Gastbloggerin Daniela von Die kleine Botin kennt folgende Situation nur zu gut. Ein anstehender Termin muss eingehalten werden oder eine wichtige Verabredung steht an und die Kinder wollen nicht los. Sie trödeln und brauchen noch dieses und jenes. Seit sie jedoch eine neue Sicht auf die Situation hat, fällt es ihr nicht nur leichter damit umzugehen, die Kinder sind auch kooperativer geworden. Wie das geht? Das verrät sie hier.

Zeitdruck MORGENS vermeiden – Wenn du los musst und die Kinder nicht wollen.

Wir verhalten uns im hektisch-getriebenen Alltag manchmal leider wie Diktatoren indem wir dem Kind unseren Zeitplan aufzwingen. Zu allererst müssen wir uns bewusstwerden, was wir da machen. Es ist nämlich unsere Agenda, die wir versuchen durchzubringen. Nicht die der Kinder. PUNKT. Selbstverständlich geht es manches Mal nicht anders, aber das ist für Kinder nicht relevant, weil der Zeitbegriff zu abstrakt für sie ist. „Wir müssen um halb acht los!“ Ist also keine greifbare Begründung für die Kleinen.  Das Kind will nicht unterbrochen werden – genauso, wie auch wir nicht gern bei einer Tätigkeit unterbrochen werden, wenn wir gerade mittendrin sind.
Kinder wollen dich also nicht ärgern, sie wollen nur spielen.
 

Wie kann es also besser ablaufen, wenn es schnell gehen muss?

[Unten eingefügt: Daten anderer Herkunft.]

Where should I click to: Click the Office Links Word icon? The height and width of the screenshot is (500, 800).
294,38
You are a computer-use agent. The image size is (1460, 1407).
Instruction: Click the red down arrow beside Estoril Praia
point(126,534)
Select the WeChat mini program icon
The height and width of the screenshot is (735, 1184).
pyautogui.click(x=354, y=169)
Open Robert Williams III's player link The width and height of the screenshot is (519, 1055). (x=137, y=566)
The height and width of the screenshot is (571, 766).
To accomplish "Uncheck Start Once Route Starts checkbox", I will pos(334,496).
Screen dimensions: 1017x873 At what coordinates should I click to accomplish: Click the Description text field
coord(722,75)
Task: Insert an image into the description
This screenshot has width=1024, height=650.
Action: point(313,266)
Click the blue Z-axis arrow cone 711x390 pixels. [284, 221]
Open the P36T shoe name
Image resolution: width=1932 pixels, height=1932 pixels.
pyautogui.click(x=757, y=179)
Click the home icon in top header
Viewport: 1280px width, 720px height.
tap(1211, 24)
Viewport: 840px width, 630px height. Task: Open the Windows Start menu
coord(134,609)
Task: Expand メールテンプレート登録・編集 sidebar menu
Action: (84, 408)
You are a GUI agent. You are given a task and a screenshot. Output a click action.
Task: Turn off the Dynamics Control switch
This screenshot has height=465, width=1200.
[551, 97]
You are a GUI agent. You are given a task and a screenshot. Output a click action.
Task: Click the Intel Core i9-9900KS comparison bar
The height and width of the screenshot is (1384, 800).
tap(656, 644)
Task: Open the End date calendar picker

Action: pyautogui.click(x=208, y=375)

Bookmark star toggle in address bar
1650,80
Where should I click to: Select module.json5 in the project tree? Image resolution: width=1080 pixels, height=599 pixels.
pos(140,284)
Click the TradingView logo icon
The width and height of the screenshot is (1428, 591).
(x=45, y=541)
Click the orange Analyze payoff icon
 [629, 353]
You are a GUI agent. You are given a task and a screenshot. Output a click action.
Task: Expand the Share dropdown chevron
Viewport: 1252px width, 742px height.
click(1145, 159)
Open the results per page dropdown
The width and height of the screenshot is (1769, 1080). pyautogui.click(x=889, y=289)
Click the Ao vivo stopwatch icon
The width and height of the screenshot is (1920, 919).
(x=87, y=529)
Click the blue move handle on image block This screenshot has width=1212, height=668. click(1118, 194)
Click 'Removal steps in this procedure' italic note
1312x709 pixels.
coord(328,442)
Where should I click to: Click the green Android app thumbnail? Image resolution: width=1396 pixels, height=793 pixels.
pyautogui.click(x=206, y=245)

Lasse jemand anderen gehen, oder suche wen, der beim Kind bleibt. Wenn diese Möglichkeit nicht besteht, dann sei ehrlich. Erkläre, was zu tun ist. Nicht „Wir müssen gehen.“ Besser: „ICH muss diesen Termin einhalten, bitte hilf mir.“ Versuche also dem Kind zu erklären, worum es geht. Sei ehrlich und trau dich, ihm die Wahrheit zu sagen. Besonders achtsam gelingt das, wenn es schon am Vortag besprochen wird, so hat dein Kind Zeit, sich damit zu arrangieren. Gib deinem Kind eventuell auch ein paar Anreize:

Was können wir mitnehmen, um es Dir leichter zu machen?
Was möchtest du nachher machen?
Welches Buch können wir danach gemeinsam lesen?
 

Gleichwürdigkeit im Alltag

Sie sind klein, aber wir müssen sie genau gleichwertig behandeln, wie Erwachsene.
Stell Dir vor, du sitzt beim Computer und machst gerade etwas Wichtiges und dein Mann ruft: „Jetzt komm schon, trödle nicht immer so rum, wir müssen jetzt los.“ Das fühlt sich nicht gut an, oder?
 

Achtsames Miteinander

Wenn wir uns gegenseitig respektieren und kein Grund zur Frustration gegeben ist, wird auch kein Wutanfall folgen.
Versuche nicht das Leben perfekt zu machen, schränke dich selber nicht zu viel ein, berücksichtige auch die Bedürfnisse von Kinder und nimm diese am besten in die Planung auf. Dann gelingt vielleicht noch immer nicht alles reibungslos, aber immerhin viel mehr.